-- Start --
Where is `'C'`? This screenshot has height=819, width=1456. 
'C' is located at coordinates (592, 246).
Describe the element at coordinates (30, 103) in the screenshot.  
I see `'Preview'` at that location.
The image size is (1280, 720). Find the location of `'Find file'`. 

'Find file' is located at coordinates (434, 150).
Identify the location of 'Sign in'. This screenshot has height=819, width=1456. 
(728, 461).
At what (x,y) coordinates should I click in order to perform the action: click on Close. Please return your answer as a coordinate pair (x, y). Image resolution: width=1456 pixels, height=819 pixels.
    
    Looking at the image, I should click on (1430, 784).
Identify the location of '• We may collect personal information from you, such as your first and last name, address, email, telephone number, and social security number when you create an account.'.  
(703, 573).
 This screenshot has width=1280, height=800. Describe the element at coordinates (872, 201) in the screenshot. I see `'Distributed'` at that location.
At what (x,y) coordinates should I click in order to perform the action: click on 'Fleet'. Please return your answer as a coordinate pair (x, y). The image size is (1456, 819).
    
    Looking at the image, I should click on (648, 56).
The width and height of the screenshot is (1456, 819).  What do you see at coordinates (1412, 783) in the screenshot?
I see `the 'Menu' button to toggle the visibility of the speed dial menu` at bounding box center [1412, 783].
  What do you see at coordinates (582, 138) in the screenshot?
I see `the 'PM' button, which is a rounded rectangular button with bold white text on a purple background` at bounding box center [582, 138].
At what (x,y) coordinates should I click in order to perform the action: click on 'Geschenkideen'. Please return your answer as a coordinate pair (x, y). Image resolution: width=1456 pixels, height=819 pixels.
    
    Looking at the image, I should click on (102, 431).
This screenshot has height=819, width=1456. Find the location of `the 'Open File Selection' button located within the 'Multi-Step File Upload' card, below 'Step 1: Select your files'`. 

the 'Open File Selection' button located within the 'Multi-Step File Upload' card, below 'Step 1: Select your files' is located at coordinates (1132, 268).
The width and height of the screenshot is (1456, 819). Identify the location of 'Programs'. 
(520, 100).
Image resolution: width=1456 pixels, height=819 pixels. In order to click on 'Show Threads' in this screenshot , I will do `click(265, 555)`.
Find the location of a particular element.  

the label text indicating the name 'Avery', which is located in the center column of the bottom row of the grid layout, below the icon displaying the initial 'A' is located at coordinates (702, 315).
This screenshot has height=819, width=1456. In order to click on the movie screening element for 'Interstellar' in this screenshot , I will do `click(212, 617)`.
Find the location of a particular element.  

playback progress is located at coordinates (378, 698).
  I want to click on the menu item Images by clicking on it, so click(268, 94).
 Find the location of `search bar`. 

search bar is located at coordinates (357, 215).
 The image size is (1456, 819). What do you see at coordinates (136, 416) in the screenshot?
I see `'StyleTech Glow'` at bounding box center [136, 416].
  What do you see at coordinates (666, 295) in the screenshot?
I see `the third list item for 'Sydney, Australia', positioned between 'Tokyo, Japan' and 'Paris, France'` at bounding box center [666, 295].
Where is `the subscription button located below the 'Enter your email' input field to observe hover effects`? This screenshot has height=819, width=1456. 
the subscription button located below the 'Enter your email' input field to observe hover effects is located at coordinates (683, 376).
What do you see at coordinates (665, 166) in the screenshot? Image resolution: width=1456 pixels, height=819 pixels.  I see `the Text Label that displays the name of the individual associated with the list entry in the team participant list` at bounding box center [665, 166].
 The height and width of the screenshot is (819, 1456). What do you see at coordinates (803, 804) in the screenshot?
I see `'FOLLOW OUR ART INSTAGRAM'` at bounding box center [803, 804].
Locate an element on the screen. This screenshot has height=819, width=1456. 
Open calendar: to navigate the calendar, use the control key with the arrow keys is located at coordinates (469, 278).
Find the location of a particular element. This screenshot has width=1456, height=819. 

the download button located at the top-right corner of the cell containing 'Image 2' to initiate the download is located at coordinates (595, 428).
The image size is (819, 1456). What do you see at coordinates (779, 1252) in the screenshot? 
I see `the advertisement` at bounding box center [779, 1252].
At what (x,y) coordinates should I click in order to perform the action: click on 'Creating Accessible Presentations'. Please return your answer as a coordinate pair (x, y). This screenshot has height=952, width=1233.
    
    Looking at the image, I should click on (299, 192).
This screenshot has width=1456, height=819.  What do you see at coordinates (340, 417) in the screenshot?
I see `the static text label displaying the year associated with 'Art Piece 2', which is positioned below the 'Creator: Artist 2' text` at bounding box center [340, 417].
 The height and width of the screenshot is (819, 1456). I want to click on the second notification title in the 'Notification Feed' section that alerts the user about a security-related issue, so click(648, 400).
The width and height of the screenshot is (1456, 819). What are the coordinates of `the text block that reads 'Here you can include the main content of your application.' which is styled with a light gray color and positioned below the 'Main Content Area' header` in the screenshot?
-- End --
• Instructions to follow:
Could you set out every line of the listing above as a numbered list, leaving out the blank lines?

• Result of the exercise:
1. Where is `'C'`? This screenshot has height=819, width=1456. 
2. 'C' is located at coordinates (592, 246).
3. Describe the element at coordinates (30, 103) in the screenshot.  
4. I see `'Preview'` at that location.
5. The image size is (1280, 720). Find the location of `'Find file'`. 
6. 'Find file' is located at coordinates (434, 150).
7. Identify the location of 'Sign in'. This screenshot has height=819, width=1456. 
8. (728, 461).
9. At what (x,y) coordinates should I click in order to perform the action: click on Close. Please return your answer as a coordinate pair (x, y). Image resolution: width=1456 pixels, height=819 pixels.
10.     Looking at the image, I should click on (1430, 784).
11. Identify the location of '• We may collect personal information from you, such as your first and last name, address, email, telephone number, and social security number when you create an account.'.  
12. (703, 573).
13.  This screenshot has width=1280, height=800. Describe the element at coordinates (872, 201) in the screenshot. I see `'Distributed'` at that location.
14. At what (x,y) coordinates should I click in order to perform the action: click on 'Fleet'. Please return your answer as a coordinate pair (x, y). The image size is (1456, 819).
15.     Looking at the image, I should click on (648, 56).
16. The width and height of the screenshot is (1456, 819).  What do you see at coordinates (1412, 783) in the screenshot?
17. I see `the 'Menu' button to toggle the visibility of the speed dial menu` at bounding box center [1412, 783].
18.   What do you see at coordinates (582, 138) in the screenshot?
19. I see `the 'PM' button, which is a rounded rectangular button with bold white text on a purple background` at bounding box center [582, 138].
20. At what (x,y) coordinates should I click in order to perform the action: click on 'Geschenkideen'. Please return your answer as a coordinate pair (x, y). Image resolution: width=1456 pixels, height=819 pixels.
21.     Looking at the image, I should click on (102, 431).
22. This screenshot has height=819, width=1456. Find the location of `the 'Open File Selection' button located within the 'Multi-Step File Upload' card, below 'Step 1: Select your files'`. 
23. the 'Open File Selection' button located within the 'Multi-Step File Upload' card, below 'Step 1: Select your files' is located at coordinates (1132, 268).
24. The width and height of the screenshot is (1456, 819). Identify the location of 'Programs'. 
25. (520, 100).
26. Image resolution: width=1456 pixels, height=819 pixels. In order to click on 'Show Threads' in this screenshot , I will do `click(265, 555)`.
27. Find the location of a particular element.  
28. the label text indicating the name 'Avery', which is located in the center column of the bottom row of the grid layout, below the icon displaying the initial 'A' is located at coordinates (702, 315).
29. This screenshot has height=819, width=1456. In order to click on the movie screening element for 'Interstellar' in this screenshot , I will do `click(212, 617)`.
30. Find the location of a particular element.  
31. playback progress is located at coordinates (378, 698).
32.   I want to click on the menu item Images by clicking on it, so click(268, 94).
33.  Find the location of `search bar`. 
34. search bar is located at coordinates (357, 215).
35.  The image size is (1456, 819). What do you see at coordinates (136, 416) in the screenshot?
36. I see `'StyleTech Glow'` at bounding box center [136, 416].
37.   What do you see at coordinates (666, 295) in the screenshot?
38. I see `the third list item for 'Sydney, Australia', positioned between 'Tokyo, Japan' and 'Paris, France'` at bounding box center [666, 295].
39. Where is `the subscription button located below the 'Enter your email' input field to observe hover effects`? This screenshot has height=819, width=1456. 
40. the subscription button located below the 'Enter your email' input field to observe hover effects is located at coordinates (683, 376).
41. What do you see at coordinates (665, 166) in the screenshot? Image resolution: width=1456 pixels, height=819 pixels.  I see `the Text Label that displays the name of the individual associated with the list entry in the team participant list` at bounding box center [665, 166].
42.  The height and width of the screenshot is (819, 1456). What do you see at coordinates (803, 804) in the screenshot?
43. I see `'FOLLOW OUR ART INSTAGRAM'` at bounding box center [803, 804].
44. Locate an element on the screen. This screenshot has height=819, width=1456. 
45. Open calendar: to navigate the calendar, use the control key with the arrow keys is located at coordinates (469, 278).
46. Find the location of a particular element. This screenshot has width=1456, height=819. 
47. the download button located at the top-right corner of the cell containing 'Image 2' to initiate the download is located at coordinates (595, 428).
48. The image size is (819, 1456). What do you see at coordinates (779, 1252) in the screenshot? 
49. I see `the advertisement` at bounding box center [779, 1252].
50. At what (x,y) coordinates should I click in order to perform the action: click on 'Creating Accessible Presentations'. Please return your answer as a coordinate pair (x, y). This screenshot has height=952, width=1233.
51.     Looking at the image, I should click on (299, 192).
52. This screenshot has width=1456, height=819.  What do you see at coordinates (340, 417) in the screenshot?
53. I see `the static text label displaying the year associated with 'Art Piece 2', which is positioned below the 'Creator: Artist 2' text` at bounding box center [340, 417].
54.  The height and width of the screenshot is (819, 1456). I want to click on the second notification title in the 'Notification Feed' section that alerts the user about a security-related issue, so click(648, 400).
55. The width and height of the screenshot is (1456, 819). What are the coordinates of `the text block that reads 'Here you can include the main content of your application.' which is styled with a light gray color and positioned below the 'Main Content Area' header` in the screenshot?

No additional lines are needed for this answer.